Do you work at the big D by any chance?
 
You just witnessed a 15W which should work down to about -15 to -20 C (5 to -4F). So you still had some leaway.

As a side note: You just broke a Cardinal rule: NEVER drain the oil cold! For just that reason....you probably left half of it in the engine and pan because it was so cold.

This is why the whole whoopla about cold flow is a crock of s**t. The engine is coated in oil and when you start the car, the oil's already there....even more so with the thicker viscosity...ie. the water thin one is sitting in the oil pan because it ALL drained down and now needs to be pumped up...whereas the thicker visc. is already where it's supposed to be....on the parts ready to lubricate! (this is assuming you're above the oil's borderline pumping temp of course)
 
Sort of disagreee. When the engine is warm, even in zero degree weather, it will take 15-30 minutes to come down in temp to the outside air temp, even longer I feel. Thus the oil, regardless of weight, will have drained to the sump by the morning.
 
I agree with Spectre, when the engine is shut off the oil temps are in the 200ºF range which allows nearly any viscosity motor oil to drain to the sump in a rather quick manner.

As for breaking the cardinal sin of a cold drain,,, I just did it for curiosity. Actually I let it drain for over two hours and I refilled with four quarts to replace the four that drained out.

It is simply amazing how much easier the engine cranked with warmer and thinner 5W-40. Only problem is that now I have a pan of low mileage 15W-40 that I need to store until the spring thaw.
 
quote:

Originally posted by FowVay:


It is simply amazing how much easier the engine cranked with warmer and thinner 5W-40. Only problem is that now I have a pan of low mileage 15W-40 that I need to store until the spring thaw.


Why bother saving it?

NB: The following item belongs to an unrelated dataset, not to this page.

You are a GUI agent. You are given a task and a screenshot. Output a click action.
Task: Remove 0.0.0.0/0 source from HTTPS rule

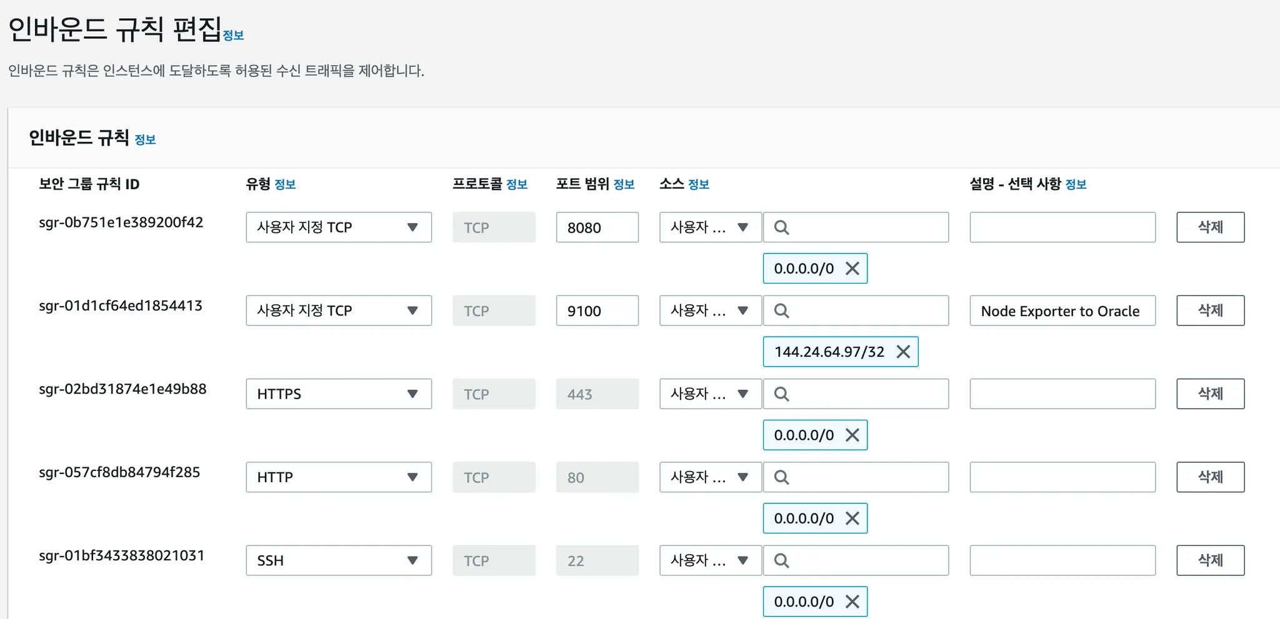coord(852,435)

It's not expensive oil and it's probably already contaminated with dirt and stuff. (especially if you didn't use a brand new catch pan)
 
quote:

Originally posted by Dr. T:
You just witnessed a 15W which should work down to about -15 to -20 C (5 to -4F). So you still had some leaway.

As a side note: You just broke a Cardinal rule: NEVER drain the oil cold! For just that reason....you probably left half of it in the engine and pan because it was so cold.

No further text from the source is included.